Grow easy-care mandevillas for color that lasts all season – St. George News

Grow easy-care mandevillas for color that lasts all season – St. George News

Sun Parasol® mandevillas light up this patio | Photo courtesy of Century Flowers, St. George News

street. George — The bold color, tropical beauty, and easy-care mandevillas make excellent additions to patios, decks, and gardens.

Stock image of bright pink flowers on a Mandevilla plant, commonly known as Rocktrumpet | Photo by Cristina Ionescu/Getty Images, St. George News

Train them up a trellis, allow them to cascade from a hanging basket, or combine them with other plants. Enjoy the long summer blooms and the butterflies, hummingbirds and other pollinators that stop by to visit.

Once divided into two different groups, dipladenias and mandevillas, botanists now consider them all mandevillas. You will find both names still in use, with “dipladenias” referring to those with a shrub-like habit, and “mandevillas” referring to a trailing vine. Whatever you call it, you’re sure to find one or more that complement your garden and container designs.

Mandevillas are grown as annuals in all zones except Zones 10a to 11b where some varieties are hardy. It blooms best in full sun but will tolerate some shade. These native South American plants thrive in hot, humid summer weather. Wait until spring temperatures remain in the 60s before planting them outside.

Select a mix or site that contains organically rich, well-drained soil. Use a slow-release fertilizer early in the season and reapply if necessary mid-season. Read and follow label directions when using rapid-release liquid fertilizers.

Mandevillas usually flower when purchased from a garden center. They will continue to bloom on new growth throughout the summer and fall off until frost kills the plant.

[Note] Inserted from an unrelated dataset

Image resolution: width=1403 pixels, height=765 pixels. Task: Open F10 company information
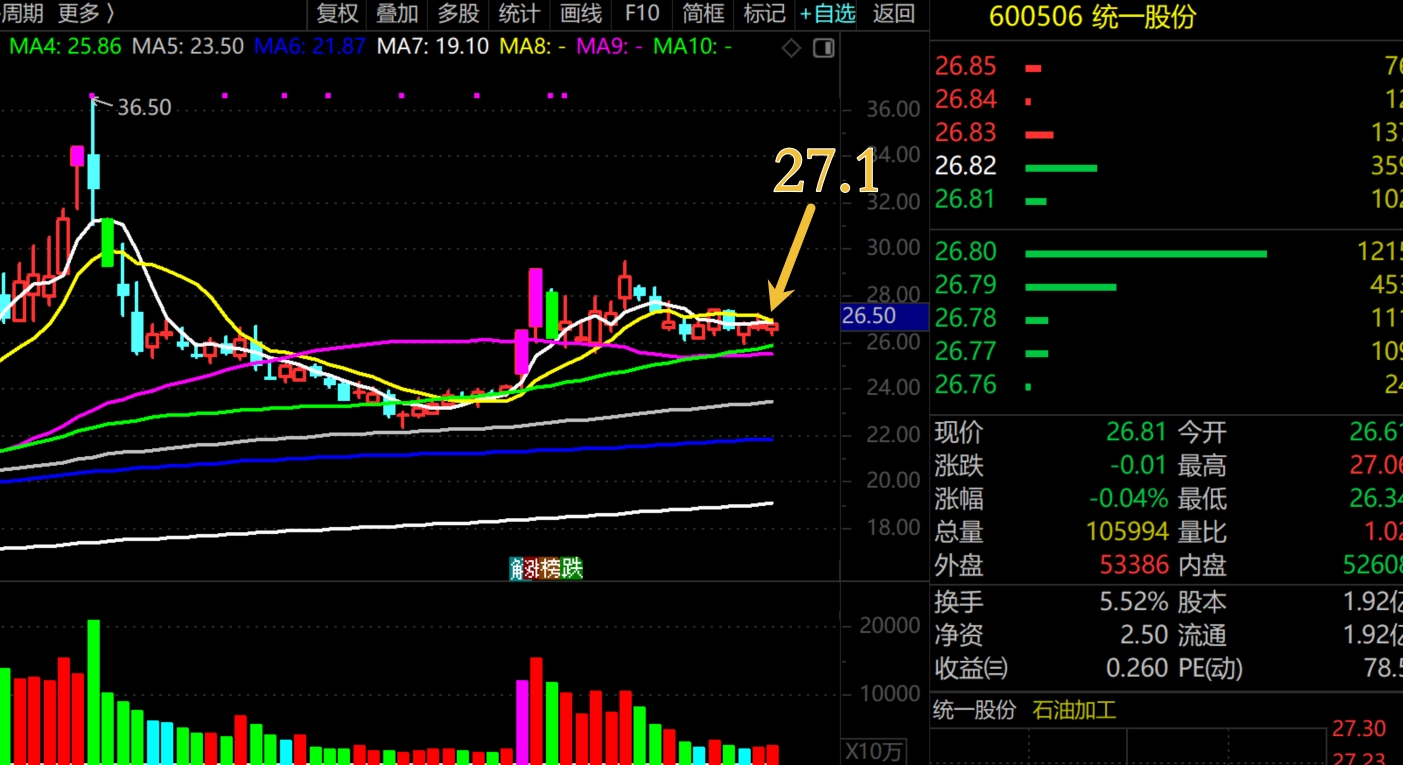point(642,14)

Photo album of red dipladenia, or mandevilla sanderi, flower growing | Photo by Victoria Bondar/Getty Images, St. George News

A well-behaved mandevilla won’t choke out nearby plants. Simply give it a trellis or obelisk for the vines to wrap around and climb up. Its slightly woody stems provide greater stability than other vines that regularly need support. Simply thread any new tendrils through the trellis and point them in the desired direction as needed.

Use vines in their own container or as a vertical accent on a trellis in mixed containers or flower beds. Place the pots at the entrance to your home or garden for a colorful welcome or use them to decorate a blank wall or fence.

More compact shrub types can be planted with other annual flowers in the garden, grown in hanging baskets, or used as filler in mixed container gardens. Simply prune or tuck any stray branches behind neighboring plants.

Disease-resistant Sun Parasol® mandevillas offer a range of colors including white, yellow, apricot, pink, crimson and even red and white striped flowers. Original Sun Parasol® shrubs are available in the widest range of colors while Garden Collection makes excellent hanging baskets.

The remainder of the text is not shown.